To the community of learned readers for whom such texts were produced,  this history is a known past that leads up to their own moment of tribulation, and offers them the hope of an imminent divine intervention, an end to their suffering, removal and punishment of a violent regime, and the advent of a just and divine ruler. The text ends with predictions of an imminent end to the present age, which is governed by evil forces, the sudden appearance of a divine redeemer, and scenarios of a grand reckoning (e.g. “last judgment”), with punishment for the wicked and reward for the righteous few. The focus of this literature is thus on the historical experience of the community and the hope for providential intervention on their behalf.

It is in apocalyptic literature that we first encounter ideas about a sequence of world-ages or aeons (Greek aion), which gives us the popular motif of a “dawning of a new age” and creates an understanding of history as divided into epochs running toward historic completion (“end of history”), rather than circular, repetitive, or illusory. Some apocalyptic literature shows the influence of astrological speculation. While this indicates a turn from restorative concepts of history to utopian, future oriented ones, the apocalyptic future is essentially scripted or fated in heaven, not open for humans to change, influence, or delay. The only escape from the imminent judgment may be individual repentance and/or joining the preferred movement of saints and martyrs.

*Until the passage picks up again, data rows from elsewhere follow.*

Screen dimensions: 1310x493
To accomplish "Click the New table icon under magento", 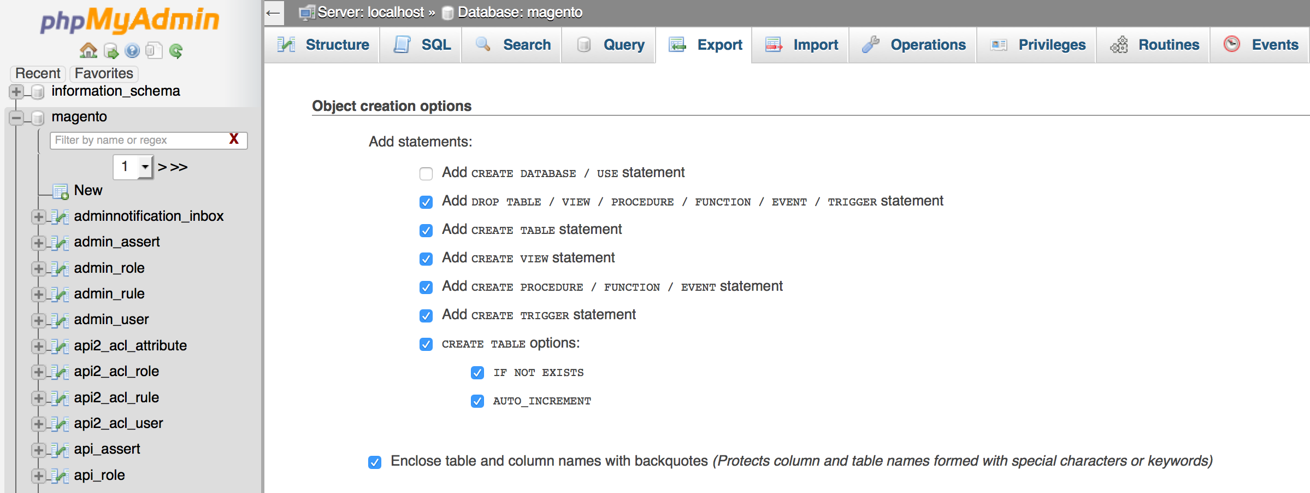I will [x=60, y=191].
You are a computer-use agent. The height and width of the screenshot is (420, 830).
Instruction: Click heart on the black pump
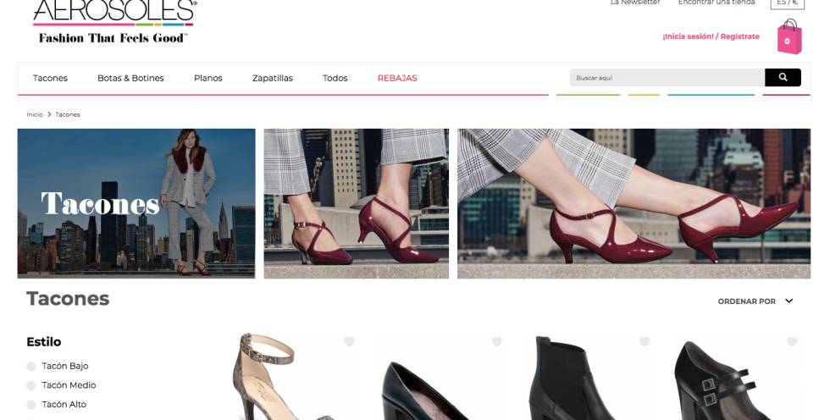496,342
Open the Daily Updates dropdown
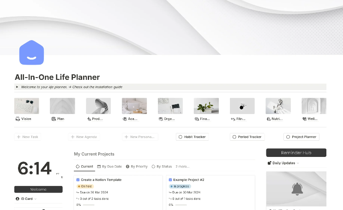 [283, 163]
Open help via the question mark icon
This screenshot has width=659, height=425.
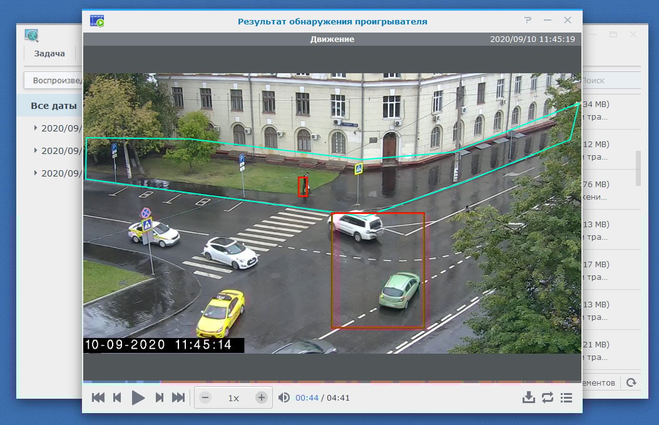[528, 21]
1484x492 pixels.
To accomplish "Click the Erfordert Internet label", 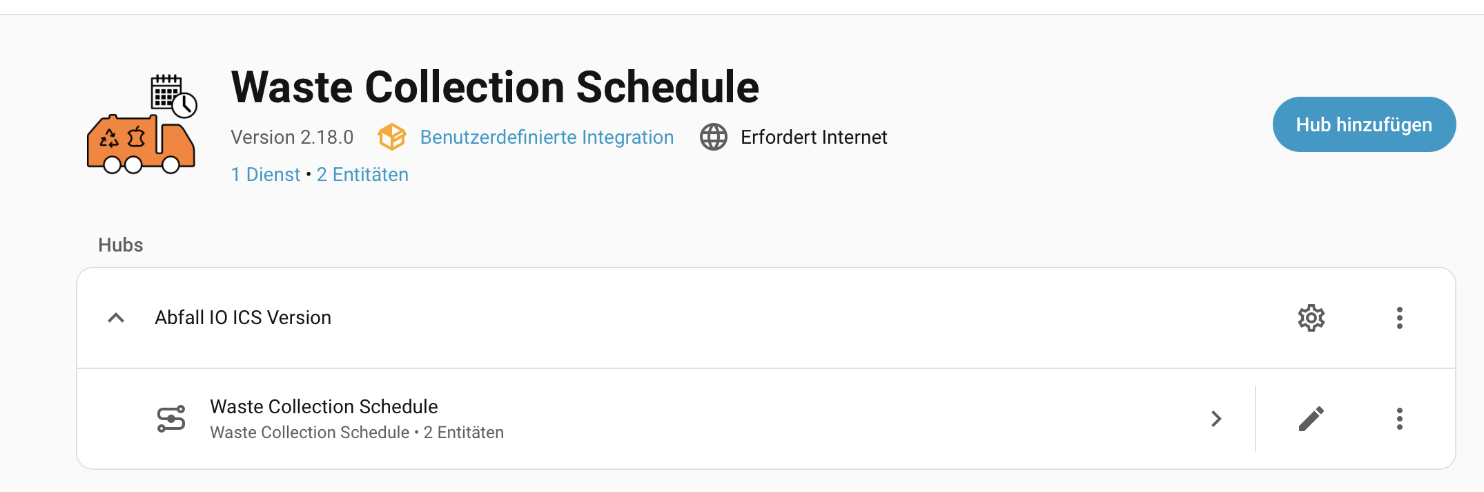I will pyautogui.click(x=813, y=137).
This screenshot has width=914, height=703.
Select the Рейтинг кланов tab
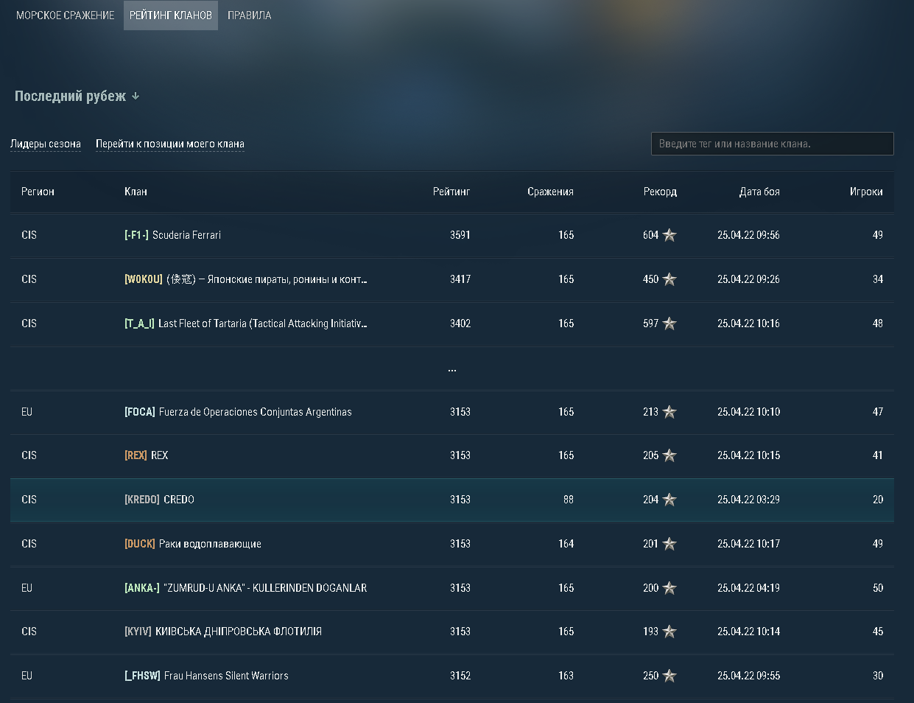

Apocalyptists see history as unfolding on two plains: a lower world of injustice and suffering of the righteous and their oppression by a sequence of evil regimes, and a hidden upper world where divine righteousness prevails that will eventually become manifest on earth as a “kingdom of heaven” (malkhut ha-shamayim). This replaces the older view where collective suffering of a nation was motivated by the anger of the nation’s god who allowed, or called upon, others to wreak punishment for the sins of the nation. This older view of the fate of the nation and its causes is evident not only in the Bible, as in the blessings and curses of Deuteronomy 27-28, but also in the Moabite Stone. It was part of an Iron Age koine (a common symbolic vocabulary or system of interpretation) by which states explained periods of misfortune.

A major difference between the older view and that espoused by the apcalyptists is that the earlier view reflects a national (or monarchical) perspective, whereas the latter reflects the view of a party without direct access to power, in other words, it is by nature “sectarian,” namely, it represents the view of a party or social-religious movement that finds itself on the margins of power but hopes to be vindicated and restored or elevated to power. The marginality or outside view of the apocalyptists may also explain literary recourse to the device of speaking about the present in form of a pseudo-prophetic revelation received long ago that alludes to contemporary affairs in veiled imagery. Expressing the view of a powerless minority, the apocalyptists must have labored under the pressures of censorship or outright persecution. Apocalyptic writing became popular among many groups and movements, including – over time – marginalized Christian and Muslim communities, who counted themselves among the righteous few and hoped to be vindicated in the end. The attractiveness of the apocalyptic genre is rooted in its appeal to the pious persecuted and suffering saints.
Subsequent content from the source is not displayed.